Groups | Search | Server Info | Keyboard shortcuts | Login | Register [http] [https] [nntp] [nntps]


Groups > comp.programming.threads > #1503

Re: Thread scaling in Windows

Date 2013-05-31 15:53 +0200
From Marcel Müller <news.5.maazl@spamgourmet.org>
Newsgroups comp.programming.threads
Subject Re: Thread scaling in Windows
References <XnsA1CFD0BECDBADmyfirstnameosapriee@216.196.109.131> <51a7c499$0$6565$9b4e6d93@newsspool4.arcor-online.net> <XnsA1D1132254871myfirstnameosapriee@216.196.109.131>
Message-ID <51a8ab52$0$6567$9b4e6d93@newsspool4.arcor-online.net> (permalink)
Organization Arcor

Show all headers | View raw


On 31.05.13 00.52, Paavo Helde wrote:
>> Most likely you enter the mutexes very often during calculation. This
> is
>> bad practice. If you want to run in parallel, then run in parallel and
>> do not talk to each other over an over.
>
> Mutexes are indeed entered quite often, but most of the cases there
> should be no contention and the mutex is locked for a very short time,

This does not care. Think of that: entering a mutex requires to 
synchronize all cores with memory. Even at lowest level one clock cycle 
of 1GHz (very few nowadays) is only enough for synchronizing over a 
distance of about 10 cm, simply because the speed of the electric fields 
(about 70% of the speed of light). Enough to reach the memory chips, but 
no more. Switching times of the electronics will additionally reduce the 
speed. So even at assembly level, e.g. with lock-free algorithms, 
synchronization (= memory barriers) are expensive nowadays.

> like updating a shared object reference count by a smartpointer.

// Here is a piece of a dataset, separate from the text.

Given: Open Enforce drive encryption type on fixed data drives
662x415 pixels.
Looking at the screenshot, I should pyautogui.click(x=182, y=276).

This is really expensive! Not only because of the mutex. Writing to a 
shared memory location from different cores also invalidates the related 
cache content of all cores except for the one currently writing. So 
cache misses are very likely to occur after that. The problem is called 
cache line hopping, and you simply should not do that. Each thread 
should write to its own memory. Writes to shared memory should be used 
rarely. Reads to shared memory are pretty fine, as long as no one writes 
to it. And note that memory locations that are close to each other are 
also affected, because CPUs manage the cache memory in chunks of about 
256 bytes or something in that order. So an array where each thread has 
its own slot is also bad practice.

This is a place where smart pointers could really slow down things, even 
when the different threads only read the pointers and the referred 
objects. Simply because copying a smart pointer always writes to a 
common memory. Although some smart pointer implementations are lock-free 
(which is not that easy when you require strong thread safety), the 
overhead could be considerably, if you pass them as function arguments 
all over the time.

To come around that I often use reference types as function arguments 
instead of smart pointers. This is safe as long as the caller needs to 
hold a strong reference anyway. However this references may not be put 
into a new smart pointer unless you have consequently chosen intrusive 
implementations, that do no additional allocation for the smart pointers 
internal structure. So boost::shared_ptr is out.
This is the way I always go. I never used shared_ptr really. Instead my 
objects that are subject to be reference counted have a public base 
class with the (private) reference counter that has the intrusive 
counter access as friend. Using this pattern allows me to pass the value 
of a smart pointer as raw pointer (or reference) to a function and 
assign this raw pointer to a smart pointer inside the function again if 
necessary.

> I have
> understood that mutex lock is next to harmless if there is no contention,
> does this change in multicore? NUMA?

Yes, this makes a significant change. With NUMA it is even more significant.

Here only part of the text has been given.